EXERCISE MATERIAL >>
****

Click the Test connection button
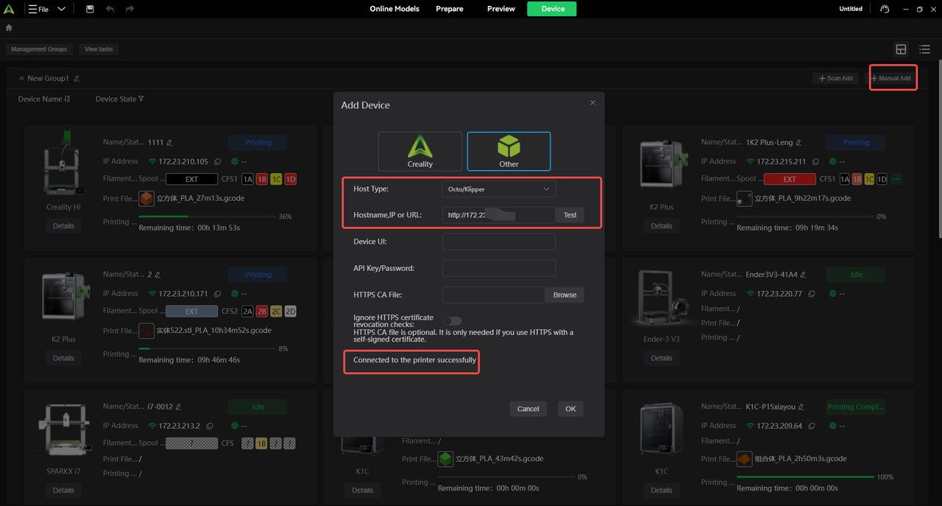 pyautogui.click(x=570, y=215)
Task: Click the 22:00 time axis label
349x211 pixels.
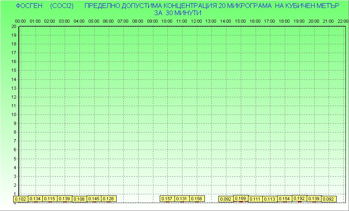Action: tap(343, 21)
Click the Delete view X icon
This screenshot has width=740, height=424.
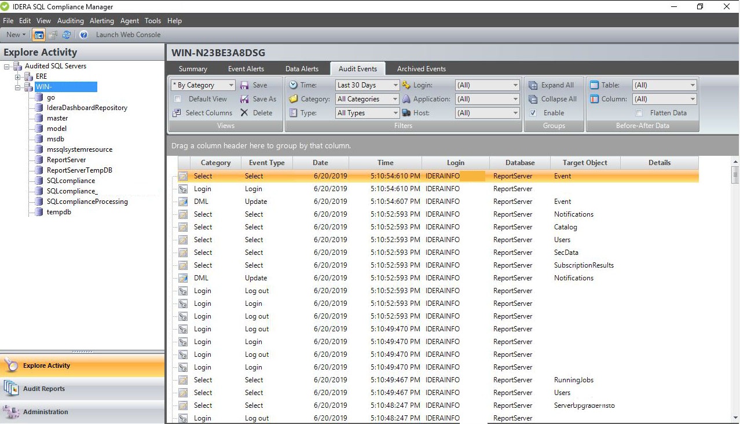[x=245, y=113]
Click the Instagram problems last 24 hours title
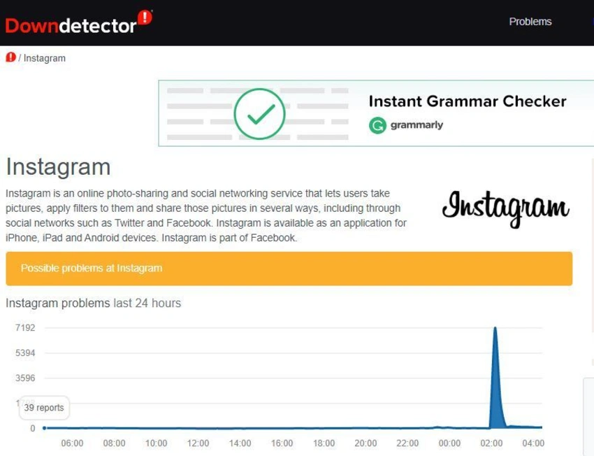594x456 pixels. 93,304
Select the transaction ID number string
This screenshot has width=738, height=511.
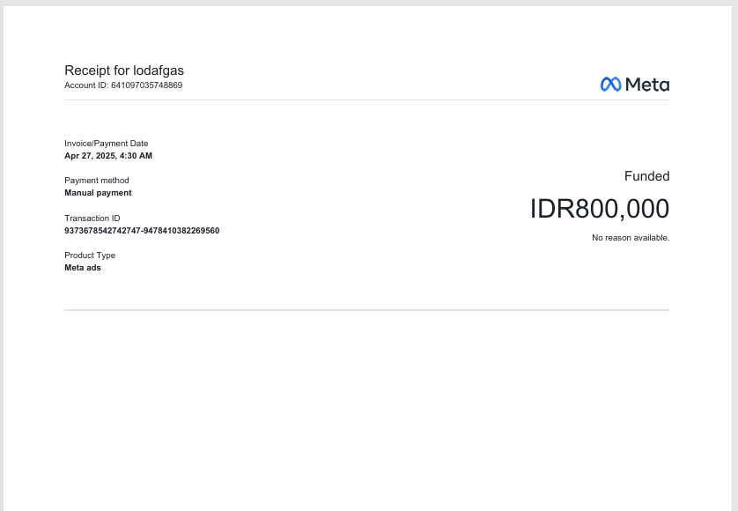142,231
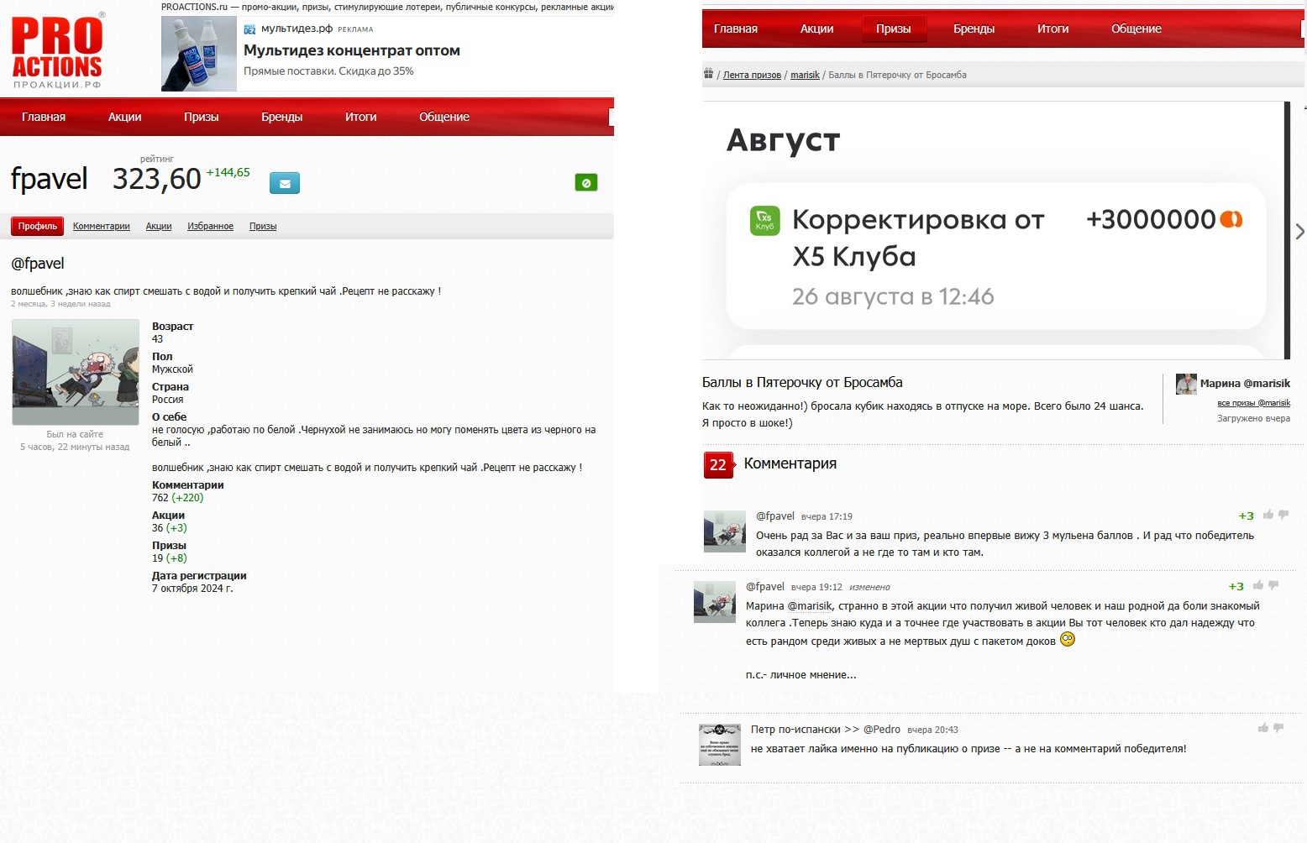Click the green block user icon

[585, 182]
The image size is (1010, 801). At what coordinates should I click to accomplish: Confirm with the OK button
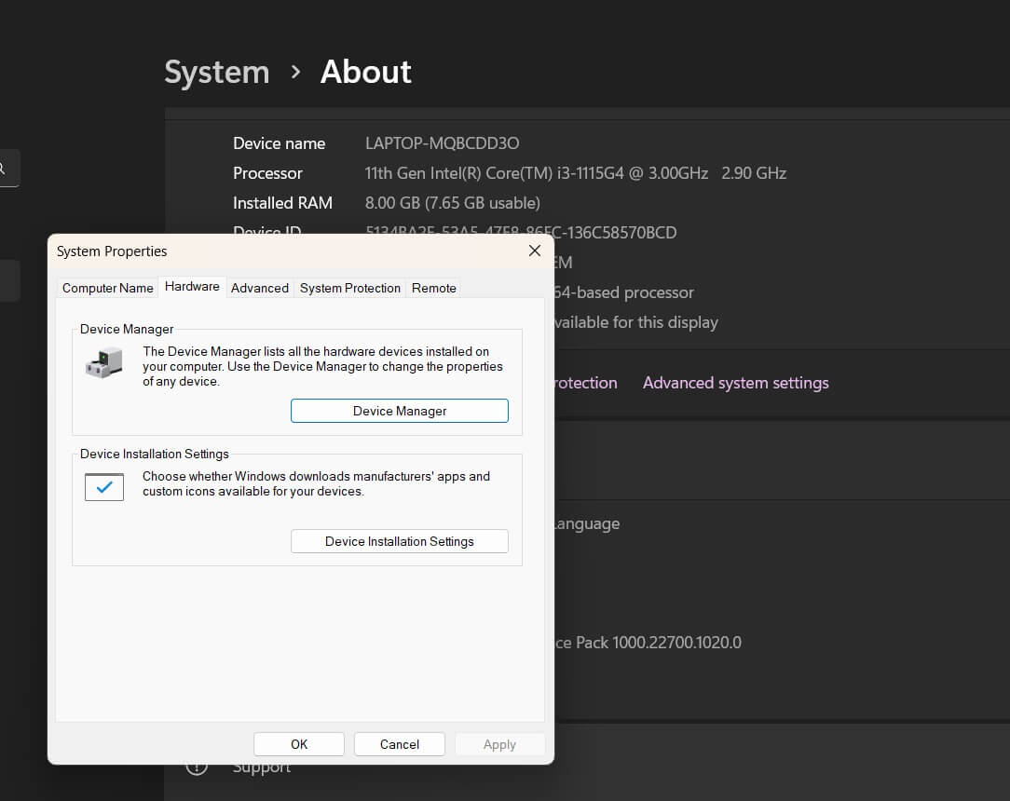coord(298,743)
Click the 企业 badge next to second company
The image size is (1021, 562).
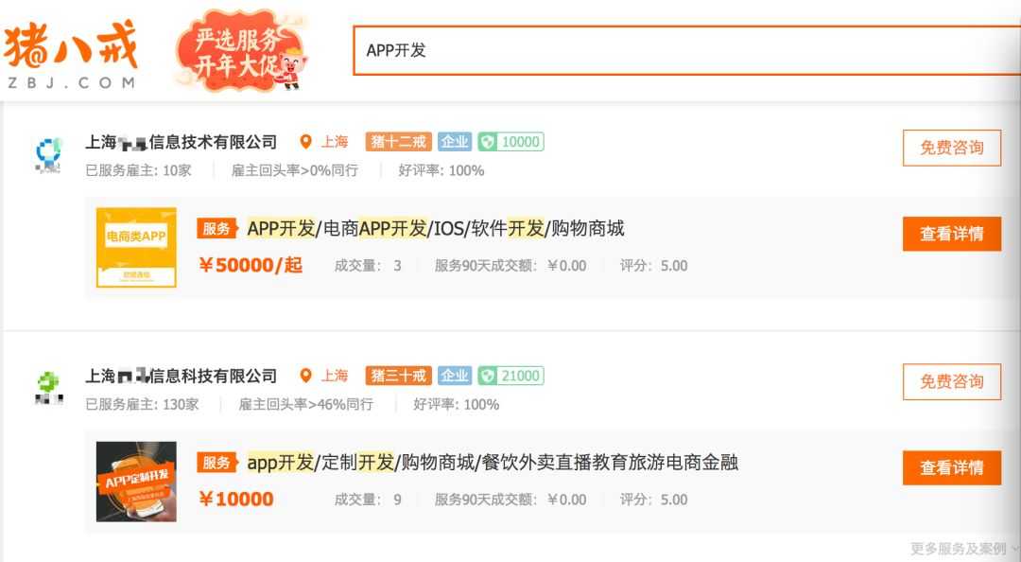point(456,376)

****

GOAL OF THE EXERCISE >> Before printing anything, remove the pictures; then print all the records exactly.

RESPONSE FOR THIS EXERCISE >>
Click the Test connection button
 pyautogui.click(x=570, y=215)
Task: Click the 22:00 time axis label
349x211 pixels.
Action: tap(343, 21)
Click the Delete view X icon
This screenshot has width=740, height=424.
[x=245, y=113]
Click the Instagram problems last 24 hours title
594x456 pixels. 93,304
Select the transaction ID number string
This screenshot has width=738, height=511.
142,231
Click the green block user icon

[585, 182]
The image size is (1010, 801). At what coordinates should I click to accomplish: Confirm with the OK button
coord(298,743)
Click the 企业 badge next to second company
The image size is (1021, 562).
point(456,376)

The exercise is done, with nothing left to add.